GridGain Developers Hub

Data Partitioning

Data partitioning is a method of subdividing large sets of data into smaller chunks and distributing them between all server nodes in a balanced manner.

How Data is Partitioned

When the table is created, it is always assigned to a distribution zone. Based on the distribution zone parameters, data is separated into PARTITIONS parts, called partitions, stored REPLICAS times across the cluster. Each partition is identified by a number from a limited set (0 to 24 by default). Each individual copy of a partition is called a replica, and is stored on separate nodes, if possible.

Once partitions and all replicas are created, they are distributed across the available cluster nodes that are included in the distribution zone following the DATA_NODES_FILTER parameter and according to the affinity function.
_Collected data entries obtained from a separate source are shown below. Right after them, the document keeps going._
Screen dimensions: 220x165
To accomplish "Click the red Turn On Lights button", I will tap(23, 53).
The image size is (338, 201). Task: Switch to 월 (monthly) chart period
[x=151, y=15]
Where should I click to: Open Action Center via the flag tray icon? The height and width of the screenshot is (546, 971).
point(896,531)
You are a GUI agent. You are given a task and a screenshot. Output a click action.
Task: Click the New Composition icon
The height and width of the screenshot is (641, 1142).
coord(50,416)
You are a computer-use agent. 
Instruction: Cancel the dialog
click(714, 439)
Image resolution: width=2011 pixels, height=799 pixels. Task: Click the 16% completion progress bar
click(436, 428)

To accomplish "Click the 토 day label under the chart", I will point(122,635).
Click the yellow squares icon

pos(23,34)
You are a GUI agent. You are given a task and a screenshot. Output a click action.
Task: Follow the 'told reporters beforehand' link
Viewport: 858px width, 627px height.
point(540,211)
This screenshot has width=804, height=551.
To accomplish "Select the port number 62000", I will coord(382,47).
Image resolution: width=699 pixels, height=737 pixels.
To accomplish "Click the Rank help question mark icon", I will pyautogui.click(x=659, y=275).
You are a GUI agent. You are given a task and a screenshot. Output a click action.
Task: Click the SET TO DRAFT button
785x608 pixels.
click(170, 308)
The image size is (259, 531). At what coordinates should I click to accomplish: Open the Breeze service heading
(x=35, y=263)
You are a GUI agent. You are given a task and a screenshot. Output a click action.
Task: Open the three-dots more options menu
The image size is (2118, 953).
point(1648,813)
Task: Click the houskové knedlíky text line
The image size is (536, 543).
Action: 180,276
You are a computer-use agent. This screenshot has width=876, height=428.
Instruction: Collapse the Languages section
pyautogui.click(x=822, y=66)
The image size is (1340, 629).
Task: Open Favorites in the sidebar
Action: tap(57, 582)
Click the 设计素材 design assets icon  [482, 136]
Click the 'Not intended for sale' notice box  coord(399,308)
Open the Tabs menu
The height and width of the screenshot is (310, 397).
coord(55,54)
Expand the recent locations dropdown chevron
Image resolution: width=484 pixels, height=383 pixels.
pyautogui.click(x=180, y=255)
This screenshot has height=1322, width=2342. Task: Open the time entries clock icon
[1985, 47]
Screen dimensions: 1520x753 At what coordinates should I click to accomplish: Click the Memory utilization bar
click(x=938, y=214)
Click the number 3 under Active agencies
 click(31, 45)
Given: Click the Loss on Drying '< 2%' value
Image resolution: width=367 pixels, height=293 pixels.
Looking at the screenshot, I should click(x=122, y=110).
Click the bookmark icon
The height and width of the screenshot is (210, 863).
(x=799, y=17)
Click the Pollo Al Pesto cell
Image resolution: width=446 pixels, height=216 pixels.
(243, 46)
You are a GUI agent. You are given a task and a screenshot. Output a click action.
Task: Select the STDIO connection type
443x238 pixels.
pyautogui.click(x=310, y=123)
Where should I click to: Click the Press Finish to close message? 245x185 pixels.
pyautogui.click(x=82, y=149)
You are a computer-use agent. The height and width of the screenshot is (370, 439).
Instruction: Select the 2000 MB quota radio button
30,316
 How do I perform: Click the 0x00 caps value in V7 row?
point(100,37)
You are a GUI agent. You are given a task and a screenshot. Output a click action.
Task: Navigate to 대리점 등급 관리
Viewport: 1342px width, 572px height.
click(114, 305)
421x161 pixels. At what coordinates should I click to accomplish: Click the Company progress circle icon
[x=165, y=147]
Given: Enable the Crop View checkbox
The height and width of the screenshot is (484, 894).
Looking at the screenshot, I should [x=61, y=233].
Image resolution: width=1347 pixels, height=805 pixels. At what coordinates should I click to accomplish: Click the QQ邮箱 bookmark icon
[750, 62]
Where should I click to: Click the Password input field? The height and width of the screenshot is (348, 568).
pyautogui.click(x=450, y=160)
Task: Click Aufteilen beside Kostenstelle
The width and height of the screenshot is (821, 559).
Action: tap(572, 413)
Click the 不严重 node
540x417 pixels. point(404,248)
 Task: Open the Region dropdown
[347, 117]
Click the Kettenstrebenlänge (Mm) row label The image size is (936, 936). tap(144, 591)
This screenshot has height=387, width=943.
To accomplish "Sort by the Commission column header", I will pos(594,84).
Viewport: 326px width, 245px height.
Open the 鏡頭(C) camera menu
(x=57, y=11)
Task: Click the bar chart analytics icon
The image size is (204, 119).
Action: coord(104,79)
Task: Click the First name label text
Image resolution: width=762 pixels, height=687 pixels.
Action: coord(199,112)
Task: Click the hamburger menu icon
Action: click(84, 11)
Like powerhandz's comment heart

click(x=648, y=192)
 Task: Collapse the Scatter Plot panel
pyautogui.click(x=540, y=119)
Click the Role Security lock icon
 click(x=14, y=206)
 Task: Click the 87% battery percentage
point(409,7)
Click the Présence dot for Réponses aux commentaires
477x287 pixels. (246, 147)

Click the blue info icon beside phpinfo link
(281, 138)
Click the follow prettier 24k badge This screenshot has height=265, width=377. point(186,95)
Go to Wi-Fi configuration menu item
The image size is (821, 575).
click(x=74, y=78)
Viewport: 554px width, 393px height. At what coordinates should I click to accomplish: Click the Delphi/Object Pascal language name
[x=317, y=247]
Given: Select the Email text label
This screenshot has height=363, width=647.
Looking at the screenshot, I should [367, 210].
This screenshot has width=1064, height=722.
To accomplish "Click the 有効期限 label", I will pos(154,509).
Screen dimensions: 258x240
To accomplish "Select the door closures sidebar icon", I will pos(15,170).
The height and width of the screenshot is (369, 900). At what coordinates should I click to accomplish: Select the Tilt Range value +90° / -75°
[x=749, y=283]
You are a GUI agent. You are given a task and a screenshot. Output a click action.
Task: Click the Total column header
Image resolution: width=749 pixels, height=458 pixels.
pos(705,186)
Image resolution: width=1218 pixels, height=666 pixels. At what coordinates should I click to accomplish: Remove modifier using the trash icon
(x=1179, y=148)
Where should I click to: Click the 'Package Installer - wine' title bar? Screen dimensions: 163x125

Thus, each key is mapped to a list of nodes owning the corresponding partition and is stored on those nodes. When data is added, it is distributed evenly between partitions.

The nodes store partitions in the folder specified in the ignite.system.partitionsBasePath, or in the work/partitions folder. The nodes also store partition-specific RAFT logs in the ignite.system.partitionsLogPath with the information on RAFT elections and consensus.

Primary Replicas and Leases

Once the partitions are distributed on the nodes, GridGain forms replication groups for all partitions of the table, and each group elects its leader. To linearize writes to partitions, GridGain designates one replica of each partition as a primary replica.

To designate a primary replica, GridGain uses a process of granting a lease. Leases are granted by the lease placement driver, and signify the node that houses the primary replica, called a lease holder. Once the lease is granted, information about it is written to the metastorage, and provided to all nodes in the cluster. Usually, the primary replica will be the same as replication group leader.

Granted leases are valid for a short period of time and are extended every couple of seconds, preserving the continuity of each lease. A lease cannot be revoked until it expires. In exceptional situations (for example, when primary replica is unable to serve as primary anymore, leaseholder node goes offline, replication group is inoperable, etc.) the placement driver waits for the lease to expire and then initiates the negotiation of the new one.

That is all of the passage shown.